Until now? Here ("prequel" here and follow-up here) is what looks like an interesting and major development along that line. Indeed, one can automate the processing of some "self-describing" log formats (name=value pairs, comma/tab delimited with descriptive header, sequential names and values [yuck!], XML, etc) to obtain a semblance of structured data (not just a flow of text logs) from logs without any human involvement.
But is that an endgame, that "holy grail" of log analysis or yet another step towards it? First, bad logs break it (e.g. with space in names or values with spaces and without quotes) and thus call for a return of a human logging expert to write an even fancier regex that can deal with it (then again, bad logs often break human-written rules as well). Second, there is a more important issue that I will bring up. So, if logs contain "user=jsmith" we can certainly learn a new piece of info (that the "user" was probably "jsmith"). But what if they contain "bla_bla=huh_huh" - and we don't know what "bla_bla" and "huh_huh" mean? Do we really have more information at hand if we tokenize it as "object called 'bla_bla' has the value of 'huh_huh'" compared to just having a single blurb of text "bla_bla=huh_huh." I personally don't think so - but I've been known to be wrong before :-)

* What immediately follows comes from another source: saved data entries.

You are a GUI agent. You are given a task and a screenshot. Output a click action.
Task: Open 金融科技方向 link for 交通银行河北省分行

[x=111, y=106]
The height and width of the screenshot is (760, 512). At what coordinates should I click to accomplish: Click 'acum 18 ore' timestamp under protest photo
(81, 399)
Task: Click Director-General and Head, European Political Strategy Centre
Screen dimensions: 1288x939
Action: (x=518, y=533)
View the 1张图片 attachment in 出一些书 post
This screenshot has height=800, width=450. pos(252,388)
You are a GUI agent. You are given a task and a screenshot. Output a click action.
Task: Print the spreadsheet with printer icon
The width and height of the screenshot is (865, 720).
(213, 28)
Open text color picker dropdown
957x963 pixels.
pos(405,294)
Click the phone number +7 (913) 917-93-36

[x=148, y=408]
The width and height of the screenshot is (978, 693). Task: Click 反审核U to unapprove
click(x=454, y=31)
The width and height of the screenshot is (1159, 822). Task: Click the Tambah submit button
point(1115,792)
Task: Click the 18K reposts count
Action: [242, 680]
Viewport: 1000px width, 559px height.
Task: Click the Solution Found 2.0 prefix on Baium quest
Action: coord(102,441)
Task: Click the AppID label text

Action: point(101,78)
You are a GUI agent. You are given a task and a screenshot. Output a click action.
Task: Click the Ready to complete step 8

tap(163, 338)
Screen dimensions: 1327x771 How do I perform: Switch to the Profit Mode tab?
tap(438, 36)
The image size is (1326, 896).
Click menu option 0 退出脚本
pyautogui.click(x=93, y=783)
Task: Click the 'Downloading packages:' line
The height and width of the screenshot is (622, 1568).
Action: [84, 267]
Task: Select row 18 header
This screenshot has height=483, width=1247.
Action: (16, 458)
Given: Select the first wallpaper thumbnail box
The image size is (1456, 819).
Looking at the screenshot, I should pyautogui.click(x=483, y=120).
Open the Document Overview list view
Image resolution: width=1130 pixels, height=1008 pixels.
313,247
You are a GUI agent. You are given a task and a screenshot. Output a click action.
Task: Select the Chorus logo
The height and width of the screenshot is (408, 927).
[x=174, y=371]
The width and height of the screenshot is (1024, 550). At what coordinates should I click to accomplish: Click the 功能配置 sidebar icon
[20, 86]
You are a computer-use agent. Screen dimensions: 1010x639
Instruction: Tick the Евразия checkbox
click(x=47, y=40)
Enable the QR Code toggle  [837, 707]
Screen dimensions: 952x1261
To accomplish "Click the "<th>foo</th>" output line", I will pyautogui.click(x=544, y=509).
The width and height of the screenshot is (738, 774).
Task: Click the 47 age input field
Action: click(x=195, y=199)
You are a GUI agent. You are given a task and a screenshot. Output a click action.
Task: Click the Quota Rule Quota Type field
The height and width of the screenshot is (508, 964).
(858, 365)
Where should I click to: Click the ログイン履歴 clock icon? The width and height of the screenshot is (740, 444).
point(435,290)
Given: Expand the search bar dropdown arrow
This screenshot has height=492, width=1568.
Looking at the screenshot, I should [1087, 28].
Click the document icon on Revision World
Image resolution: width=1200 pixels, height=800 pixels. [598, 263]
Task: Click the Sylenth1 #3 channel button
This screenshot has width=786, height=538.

So, let's review what we have: I decided to organize the current approaches to logs in the form of this table (hoping to start a discussion!)
|Text Indexing||Field Extraction (Algorithmic)||Rule-based Parsing (Manual)|
|Pros||Easy - no human effort needed: just collect the logs and go||Easy - no per-log effort on behalf of the log analyst (but some creative code needs to be written)||Hard - an expensive logging expert must first understand the logs and then write the rules; normalization across devices implies having a uniform data store for logs|
|Cons||Output is low quality information; rather, a flow of raw data (needs more analysis)||Mixed - some new information emerges, but not in all cases (and you can't predict when) |
In general, no cross-device analysis is enabled ('user' is not the same as 'usr' in other log)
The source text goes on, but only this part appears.